5

169 7 0
                                    

Dirumah sakit....

“Lakukan saja operasinya diam-diam” Ucap Yoga.

“Dia sudah cukup besar untuk memilih keputusannya sendiri” Balas Kei

“Kau dokter dan seharusnya kau tau, dia tidak bisa berfikir rasional karena rasa takutnya”

“Tapi ini bukan operasi kecil, bagaimana setelah dia bangun? Tekanan dalam dirinya dapat memperburuk keadaannya”

“Lalu apa? Memintanya baik-baik? Dia tidak akan mau”

“Coba dulu atau coba temui psikiater”

“Sudah, aku sudah sering membujuknya” Kesal Yoga merebut formulir yang seharusnya ditanda tangani oleh Yuhan.

“Aku yang akan mengisinya” Lanjut Yoga.

“Kau benar benar keras kepala ya, yasudah. Tapi setidaknya, Yuhan juga harus tau apa yang akan dijalaninya. Itu adalah tubuhnya dan umurnya sudah legal untuk menentukan keputusannya sendiri”

“Pikiran tidak akan rasional Kei! Dia tidak suka rumah sakit!”

“Tanpa sepengetahuannyalah yang illegal” Ucap Kei dengan sedikit meninggikan suara.

“Yasudah gini saja, kita akan beritahu semuanya tapi apapun jawabanya nanti dia tetap akan melakukan operasi tersebut”

“Ya, baiklah, kita undur operasinya 3 hari lagi dan kita beritahu dia sebangunnya nanti”

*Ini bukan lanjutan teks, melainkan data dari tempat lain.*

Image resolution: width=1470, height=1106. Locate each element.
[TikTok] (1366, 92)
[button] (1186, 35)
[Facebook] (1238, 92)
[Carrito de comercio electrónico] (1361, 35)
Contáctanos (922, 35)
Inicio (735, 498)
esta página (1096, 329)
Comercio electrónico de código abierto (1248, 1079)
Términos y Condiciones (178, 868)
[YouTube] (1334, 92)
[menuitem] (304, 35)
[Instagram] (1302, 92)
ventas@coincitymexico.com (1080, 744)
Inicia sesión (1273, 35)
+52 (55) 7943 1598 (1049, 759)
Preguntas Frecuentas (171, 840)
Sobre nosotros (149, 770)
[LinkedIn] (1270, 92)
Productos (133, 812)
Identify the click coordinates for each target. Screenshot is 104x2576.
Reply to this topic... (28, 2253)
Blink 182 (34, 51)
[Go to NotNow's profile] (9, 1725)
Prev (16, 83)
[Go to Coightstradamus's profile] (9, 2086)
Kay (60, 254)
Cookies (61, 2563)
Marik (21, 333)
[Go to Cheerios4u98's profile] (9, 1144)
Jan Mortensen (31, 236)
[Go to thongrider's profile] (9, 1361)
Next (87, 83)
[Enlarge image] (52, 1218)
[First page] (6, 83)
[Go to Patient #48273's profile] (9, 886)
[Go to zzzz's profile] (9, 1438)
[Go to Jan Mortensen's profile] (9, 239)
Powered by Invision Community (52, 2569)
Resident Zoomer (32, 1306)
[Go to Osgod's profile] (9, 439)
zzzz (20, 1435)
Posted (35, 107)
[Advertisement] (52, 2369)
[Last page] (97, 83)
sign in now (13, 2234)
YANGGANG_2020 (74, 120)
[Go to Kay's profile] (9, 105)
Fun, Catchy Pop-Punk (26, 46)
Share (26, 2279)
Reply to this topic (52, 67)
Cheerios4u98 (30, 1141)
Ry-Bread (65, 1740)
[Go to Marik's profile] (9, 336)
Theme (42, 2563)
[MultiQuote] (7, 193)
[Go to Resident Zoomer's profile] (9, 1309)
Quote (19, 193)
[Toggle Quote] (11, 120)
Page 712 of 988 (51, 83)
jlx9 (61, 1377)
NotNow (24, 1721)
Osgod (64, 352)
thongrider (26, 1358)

“3 hari? Bukankah itu terlalu lama?”

“Jadwal aku padat, mengertilah”

“Hmm”
.
.

Setelah menunggu beberapa jam, Yuhan bangun mengerjapkan mata yang silau dengan cahaya lampu. Tangannya bergerak gemetar merasakan infus ditangan kirinya. Ingin berteriak rasanya, Namun tubuhnya tidak dapat diajak kerjasama. Ia tidak diikat, hanya saja ia terlalu lelah dengan hari-hari belakangan ini.

“Yuhan, are you okay?” Tanya Yoga lembut setelah mengetahui anaknya membuka mata.

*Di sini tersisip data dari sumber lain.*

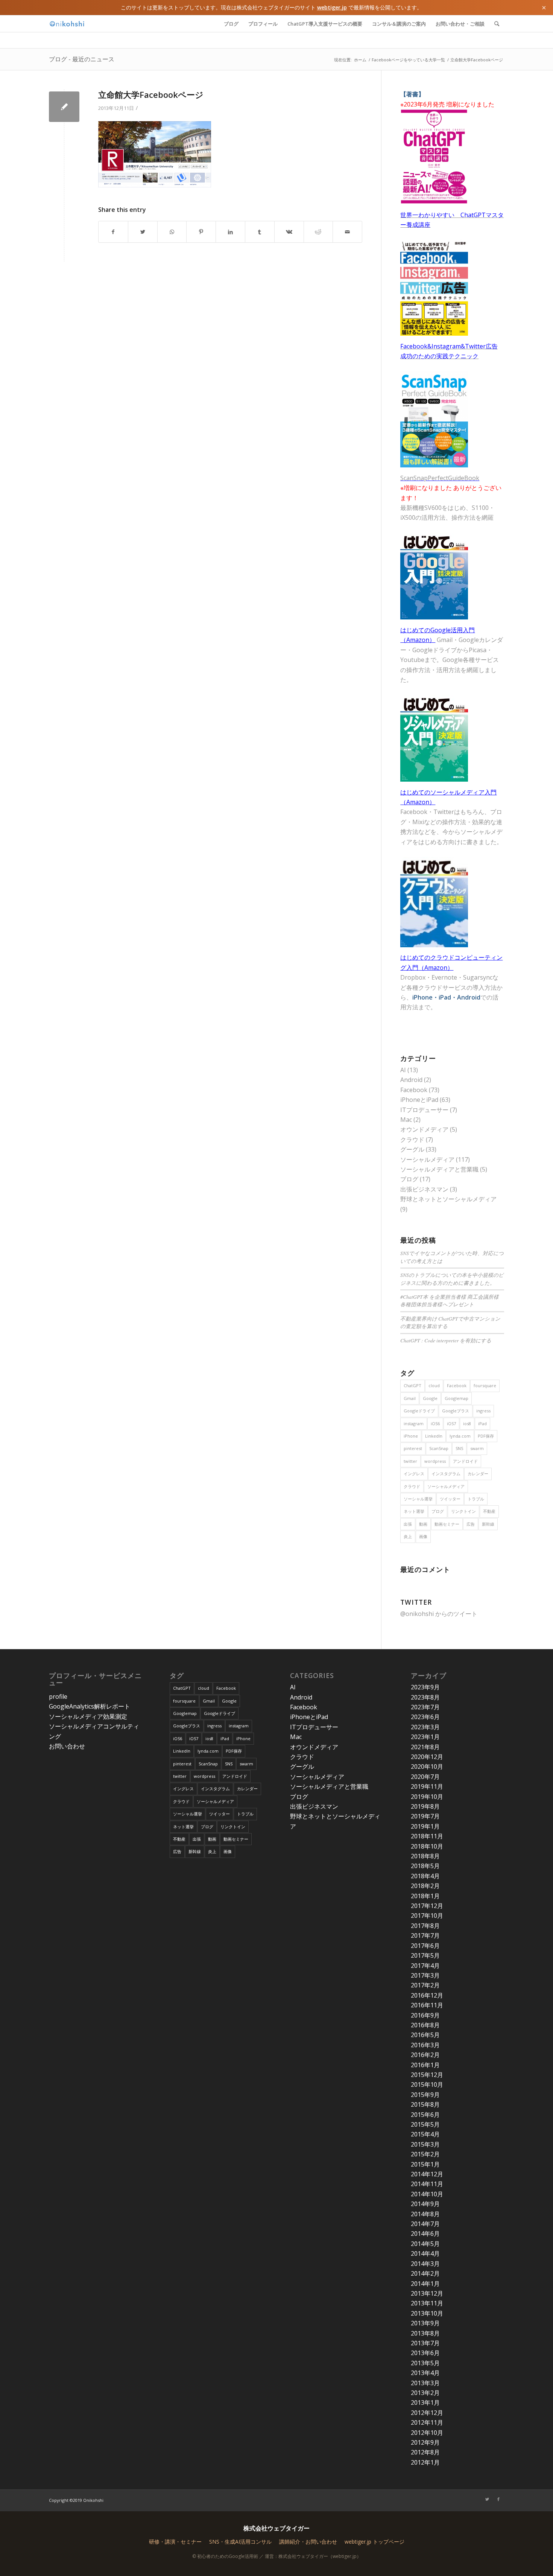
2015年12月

Yuhan hanya menggelekkan kepalanya, matanya berair tanpa disadari. Tubuhnya memang tidak berdaya, namun otaknya terus berteriak.

“Sayang ada yang sakit?”

Yuhan mengangguk. Semua tubuhnya terasa sakit, rasa sakit karena pikirannya yang terjebak pada masa itu. Yoga menekan tombol merah untuk memanggil Kei. Mengkhawatirkan Yuhan mengangguk kesakitan.

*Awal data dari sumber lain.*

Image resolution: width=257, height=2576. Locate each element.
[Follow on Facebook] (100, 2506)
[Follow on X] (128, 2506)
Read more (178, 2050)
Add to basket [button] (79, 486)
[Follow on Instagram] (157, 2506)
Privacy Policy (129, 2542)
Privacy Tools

Yuhan mulai berenergi kemudian mencoba mencabut infusnya berharap sakit yang ia rasakan menjadi hilang.

“Jangan sayang” Ucap Yoga menahan tangan Yuhan.

“Sakit ayah, semua badan Yuhan sakit” Yuhan mulai menangis menahan sakit yang tak nyata.

Kei datang melihat Yuhan yang menangis, berkeringat, dan tangannya ditahan ayahnya.

“Ga, jangan ditahan gitu tangannya, lepasin aja” Ucap Kei memperingati.

“Dia mau cabut infusnya Kei!” Yoga meninggikan suaranya tak paham dengan pikiran Kei.

“Peluk Yuhan, bilang gapapa, ga sakit, kamu ga kenapa-kenapa, coba tenangin”

Kei sadar, memaksanya hanya membuat keadaan semakin parah. Dan Yoga yang memang tidak tau harus berbuat apa, selain menuruti ucapan temannya itu. Yoga melepaskan tangan Yuhan kemudian mendudukkannya dan memeluknya.

“Ayah disini, gaada yang nyakitin kamu”

“Tangan Yuhan sakit” Ucap Yuhan sesegukkan.

Yuhan yang menangis didada Yoga tidak dapat melihat Kei yang mendekatinya. Perawat yang bersama Kei sedari tadi memegang tangan Yuhan yang sedang memeluk ayahnya itu.
Merasakan tangannya disentuh, Yuhan menangis lebih keras.